It started when Columbia College Alumni Association President Brian Krisberg, CC ’81, was met with applause and laughter after saying, “I’m a passionate guy.” CC Dean Austin Quigley went off script, saying that because of “my passionate feelings” towards students, “I decided I care too much to allow you to graduate.” University President Lee Bollinger, however, said, “As president, I am not passionate about any of you ... I like you,” he continued, but “I am not passionate.”
Seniors stood at the cusp of a precipice beyond which is a world where meals cannot be charged to a prepaid card and New York City housing is not guaranteed, but they had an experienced partner to help them cross it. New York City Department of Education Chancellor Joel Klein, CC ’67, regaled the near-graduates with stories of how he made the transition from Columbia to a life “out of my comfort zone.”
As the head of the largest public school system in the country, Klein oversees more than 1,400 schools and 1.1 million students. Previously, Klein served as a corporate lawyer, deputy counsel to President Bill Clinton, an assistant U.S. attorney general who spearheaded the suit that helped bust Microsoft’s monopoly, and a businessman.
As his résumé might suggest, Klein said that when he graduated Columbia, he never would have predicted he would speak at Class Day about his tenure as a leader in education. When he graduated, his feelings were as ambivalent as the message on a T-shirt he had seen on the street containing the juxtaposed phrases “I’m so excited” and “I’m so afraid.” Klein said that the ambivalence that typically marks graduation should be embraced. In wrapping up a speech that leaned on the words of Theodore Roosevelt and others, Klein said: “Are you now completing the best years of your lives? ... It’s up to you.”
Julia Kalow, the class salutatorian and a double major in chemistry and creative writing, spoke before Klein, and reflected his sentiments by saying that the story of a Columbia education is “a story without an ending.”
Dean of Student Affairs Chris Colombo emceed the event and, along with CC Dean of Academic Affairs Kathryn Yatrakis, presented awards to student leaders and academic stars.

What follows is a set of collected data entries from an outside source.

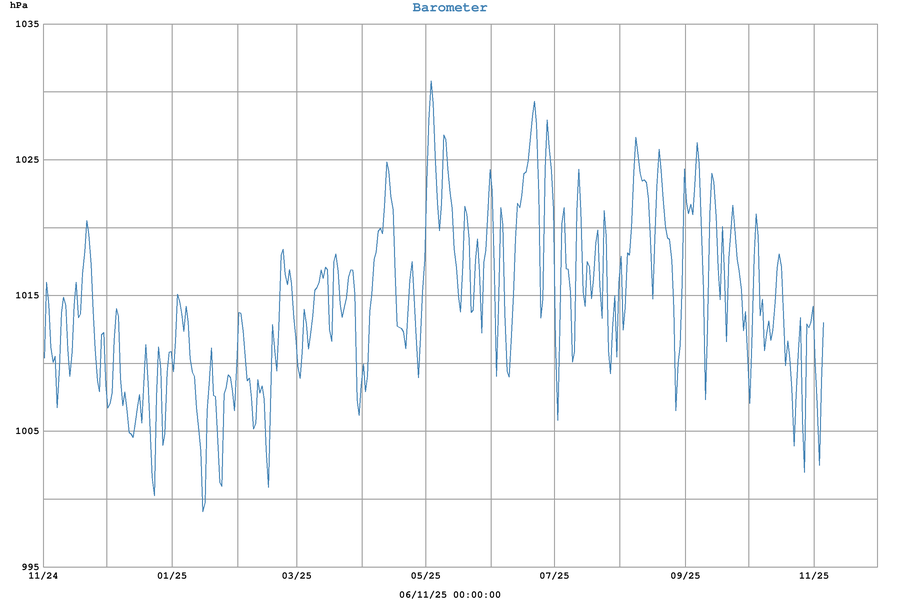
Task: Click the 1015 y-axis value
Action: 26,296
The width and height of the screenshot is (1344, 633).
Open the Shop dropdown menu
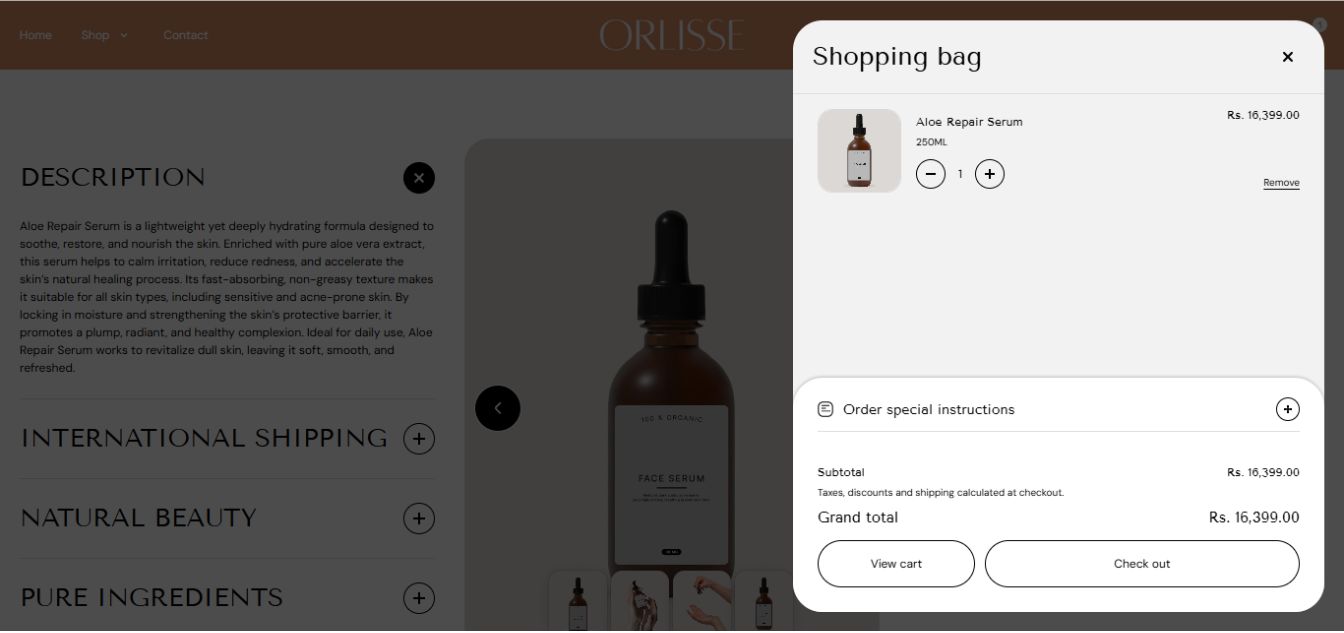point(104,35)
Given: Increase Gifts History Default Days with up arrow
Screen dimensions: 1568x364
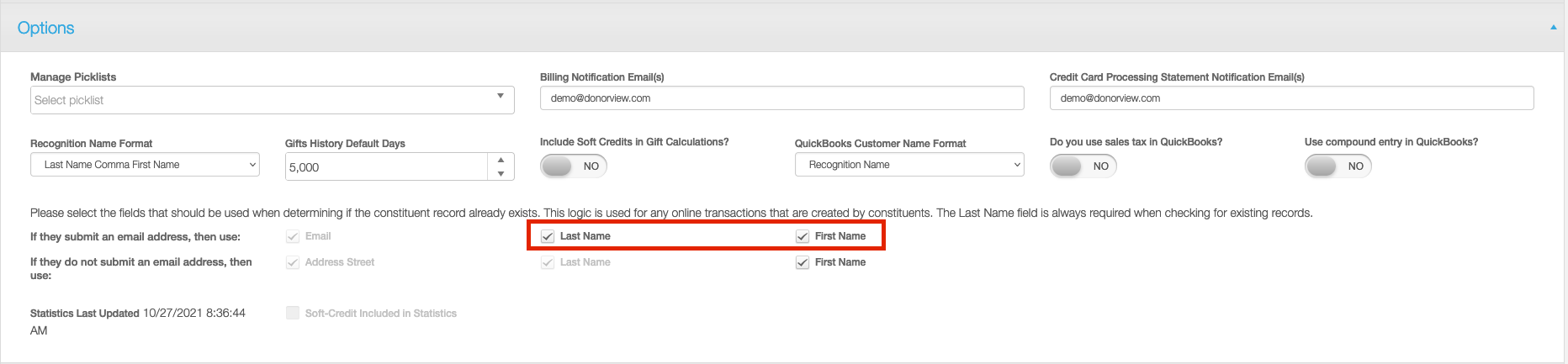Looking at the screenshot, I should tap(501, 160).
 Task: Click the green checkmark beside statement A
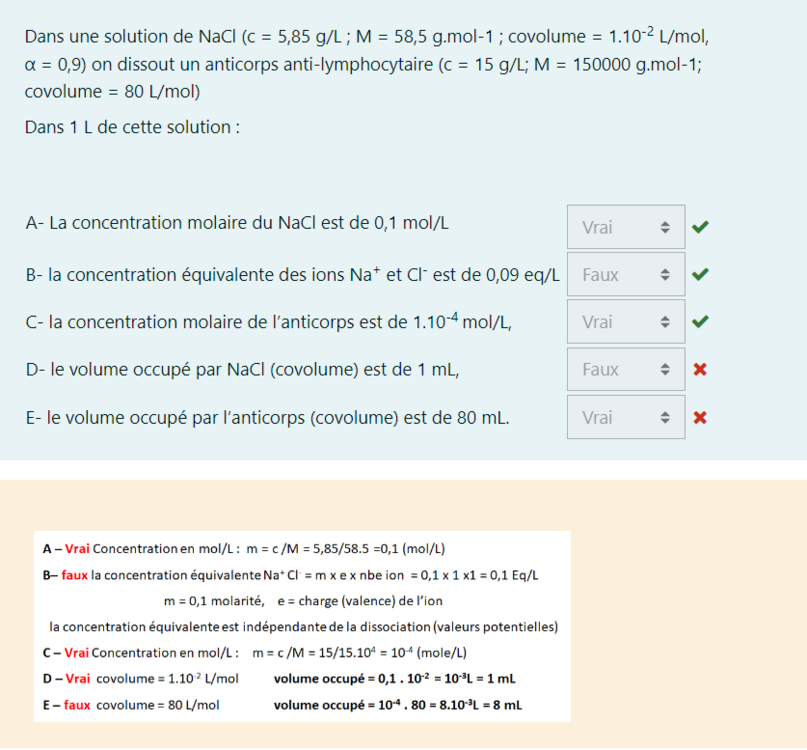tap(700, 227)
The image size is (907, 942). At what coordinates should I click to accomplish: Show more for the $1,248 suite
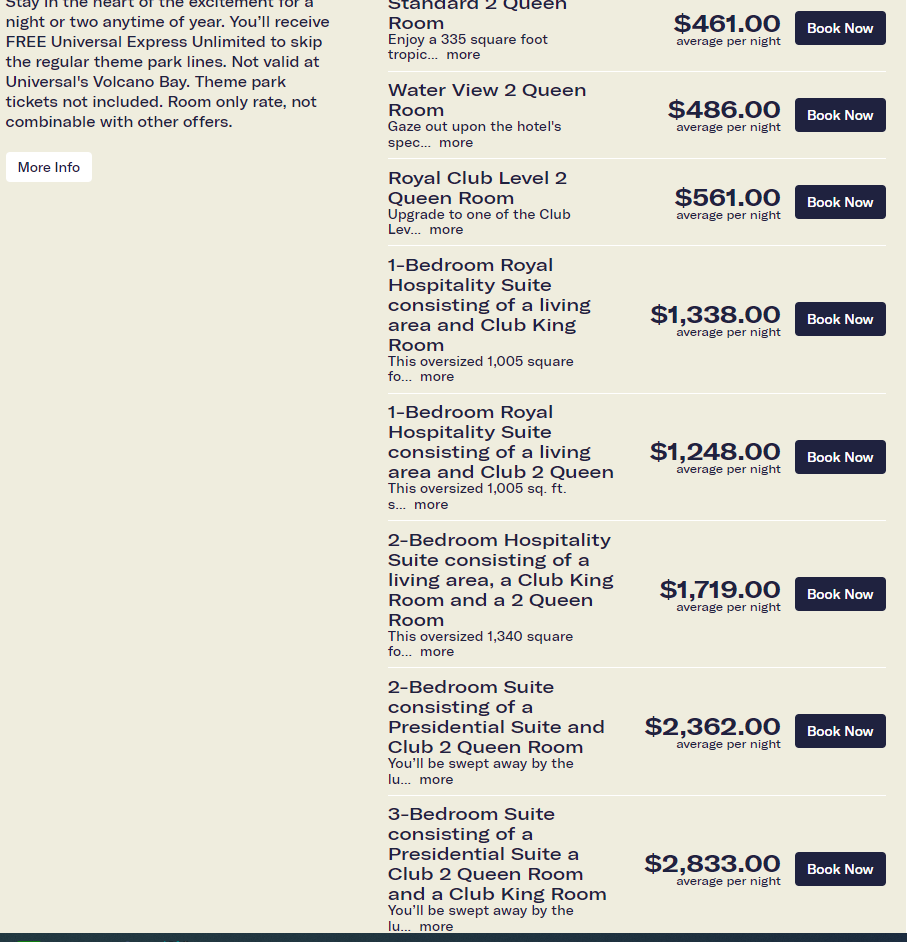[431, 505]
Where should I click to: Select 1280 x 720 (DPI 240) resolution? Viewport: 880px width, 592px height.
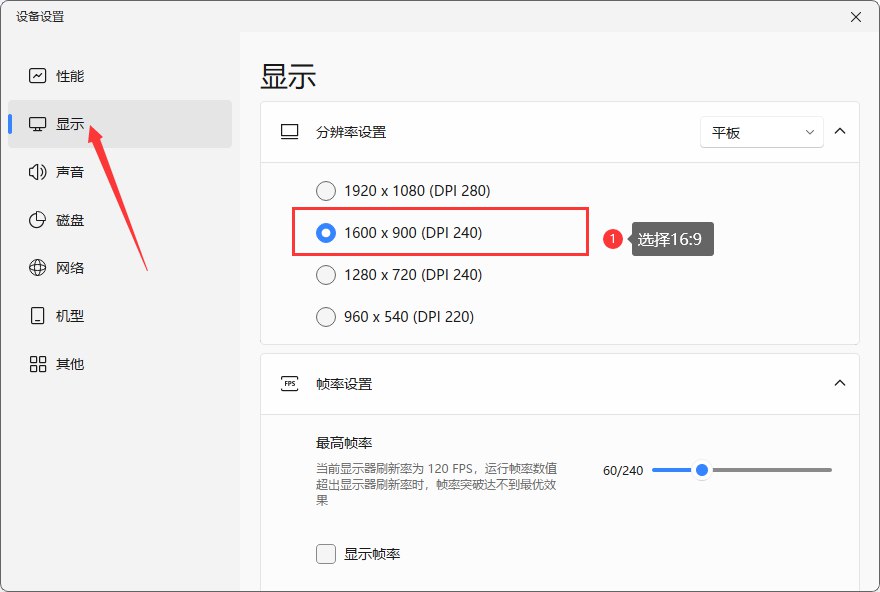click(x=326, y=275)
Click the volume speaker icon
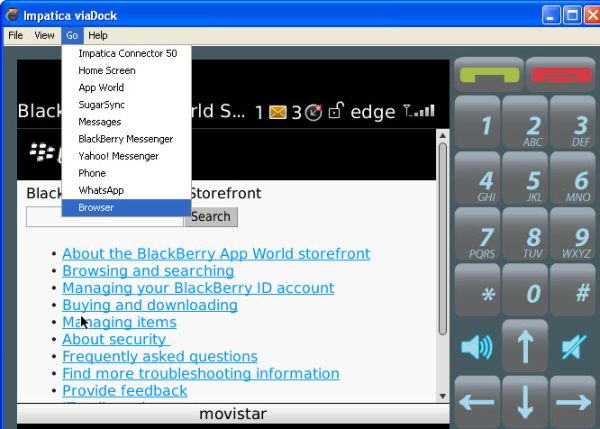Image resolution: width=600 pixels, height=429 pixels. pos(477,347)
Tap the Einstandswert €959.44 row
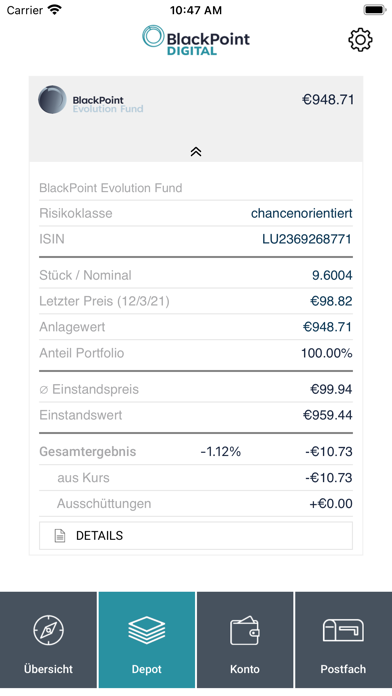392x696 pixels. [x=196, y=415]
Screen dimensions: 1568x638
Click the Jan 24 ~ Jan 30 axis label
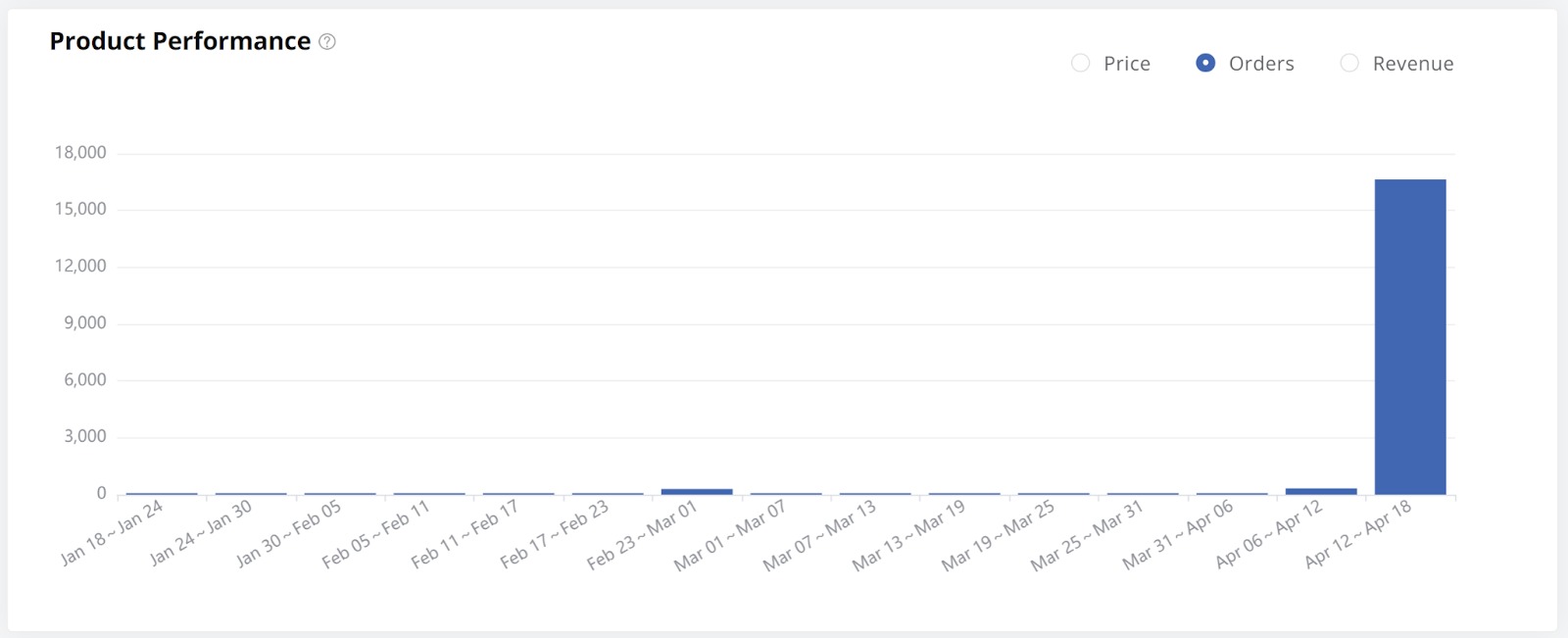(x=201, y=532)
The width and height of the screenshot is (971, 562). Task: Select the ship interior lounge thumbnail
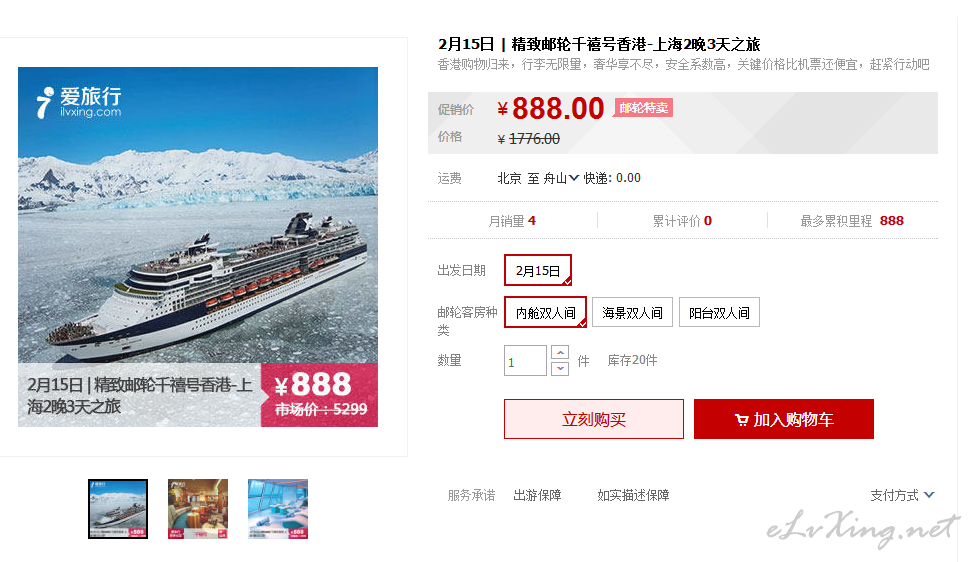198,509
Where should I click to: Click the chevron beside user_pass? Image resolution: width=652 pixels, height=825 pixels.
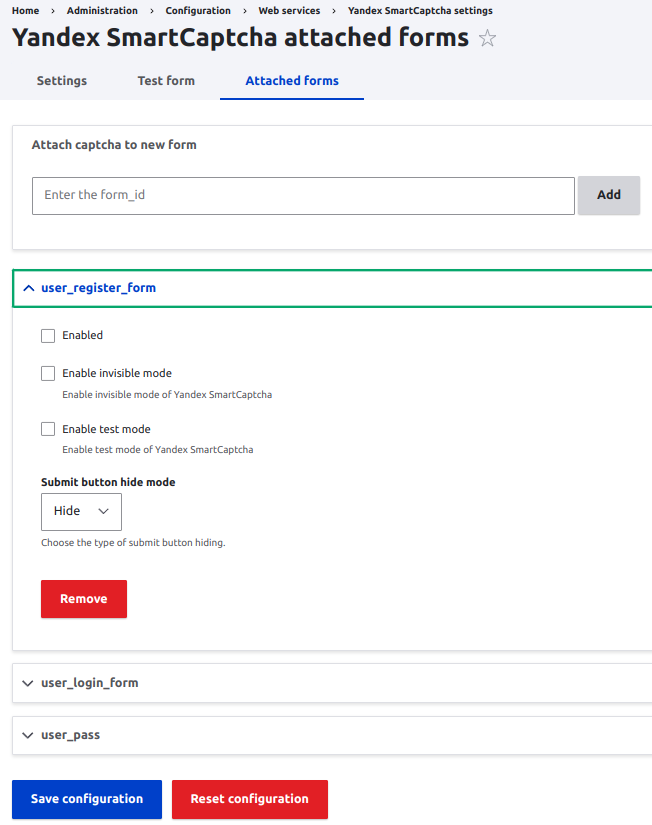click(28, 735)
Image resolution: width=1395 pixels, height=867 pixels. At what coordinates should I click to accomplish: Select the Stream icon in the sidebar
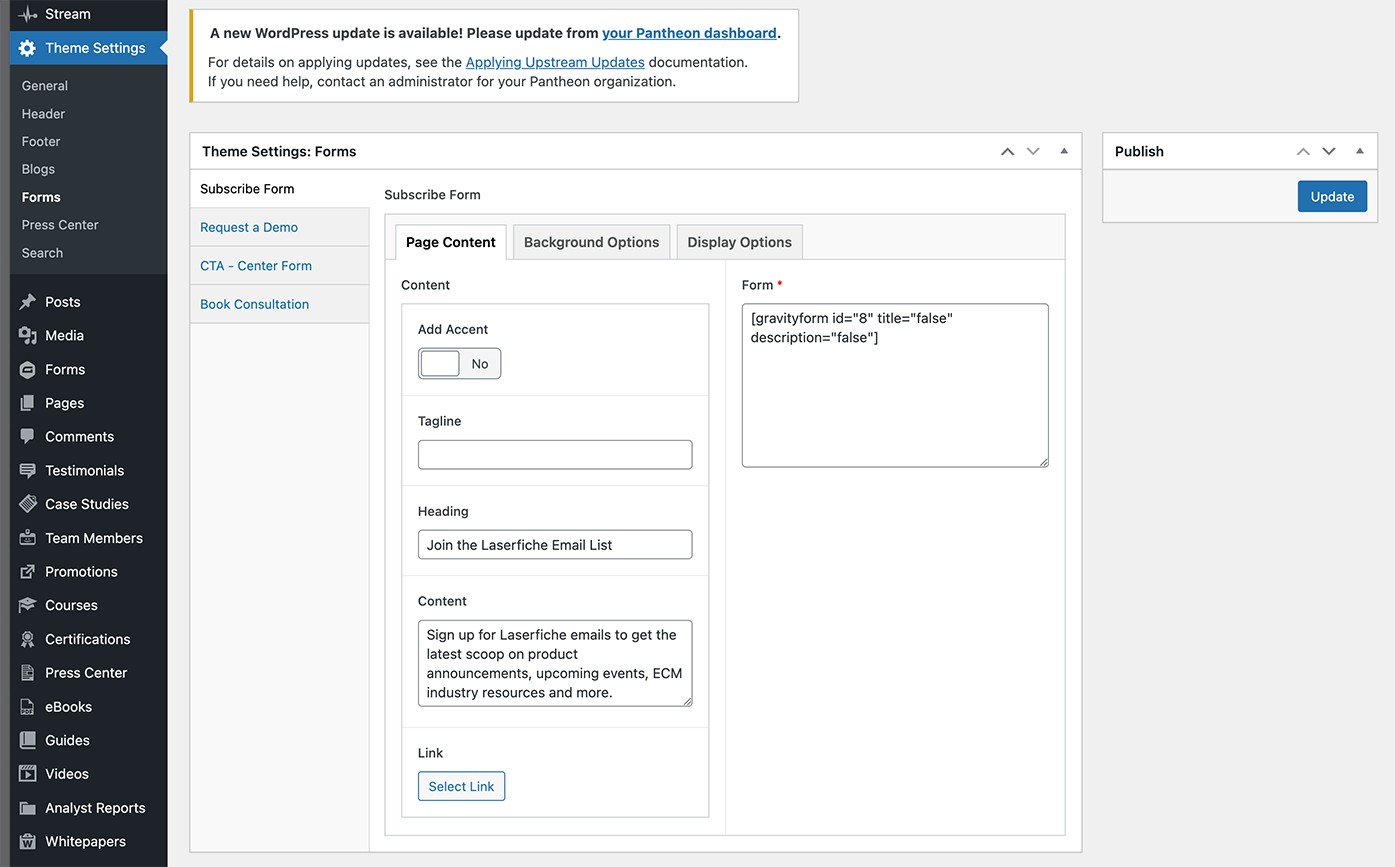click(x=27, y=14)
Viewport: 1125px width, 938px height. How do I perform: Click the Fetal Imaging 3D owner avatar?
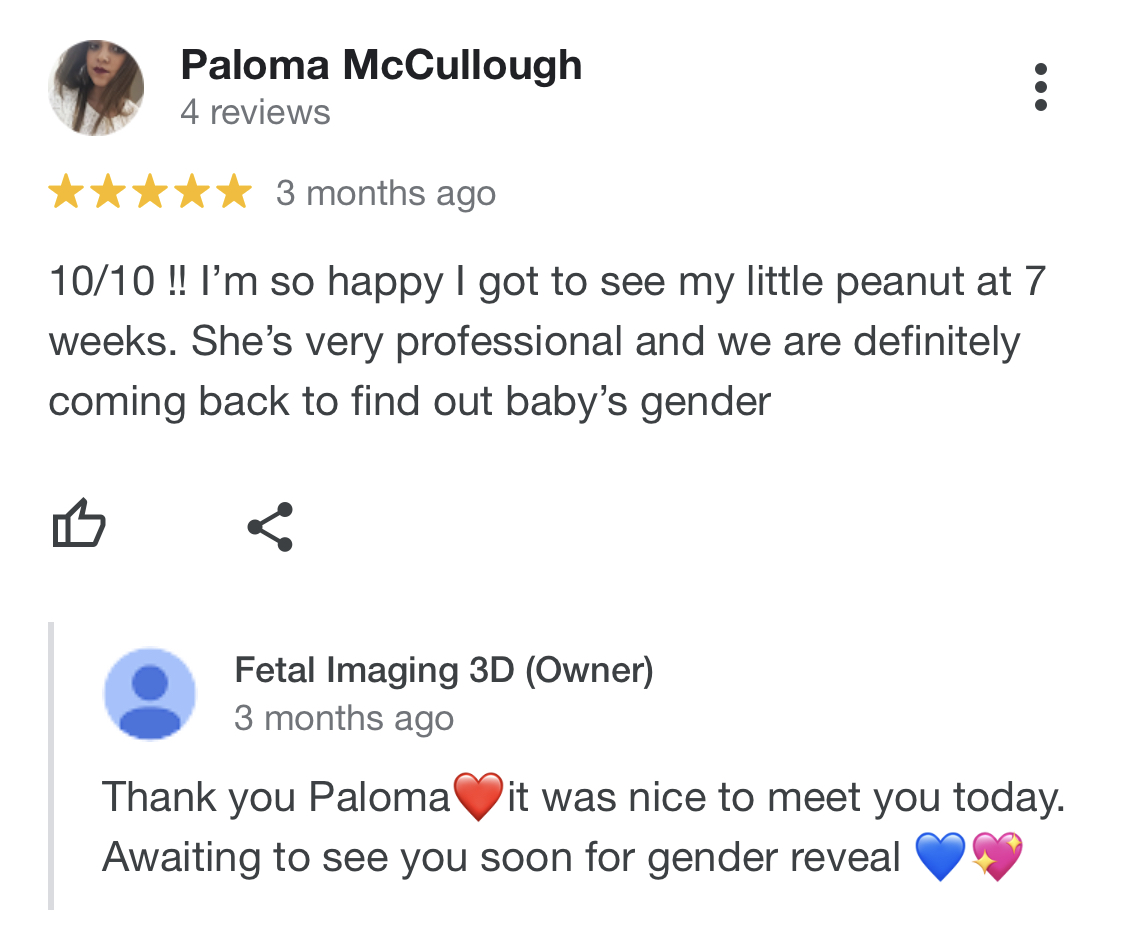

With the passion he promised, Quigley told those present, “Your lives will always be Columbia lives.” Quigley lauded the contributions the graduates are poised to make, and said: “Others can benefit from the special combination of talents that entered the world with you, as your ... parents held you in their arms, and heard, for the first time, that new voice that is now about to help shape a new era.”
Bollinger echoed Quigley in saying that the world “really needs you.” He told the graduates that their future education is in their own hands, and warned them “not to be daunted by expertise.” Based on his own experiences—he said that when he entered Columbia’s School of Law in 1968, he had no intention of becoming a university president, who he said were “objects of loathing”—Bollinger told seniors to “take the long view of life.”
After presentations from the Senior Fund committee, which received record-setting 85
percent participation this year, and a speech by class of 2008 President Neda Navab, members of the class of 2008 walked to the stage to shake hands with administrators and receive pins. Class Day closed in the cold as a cappella group Clefhangers sang Columbia alma mater “Sans Souci”: “What if’t be wintry chill / Rain, storm or summer’s thrill? Tomorrow’s the future still / This is today!”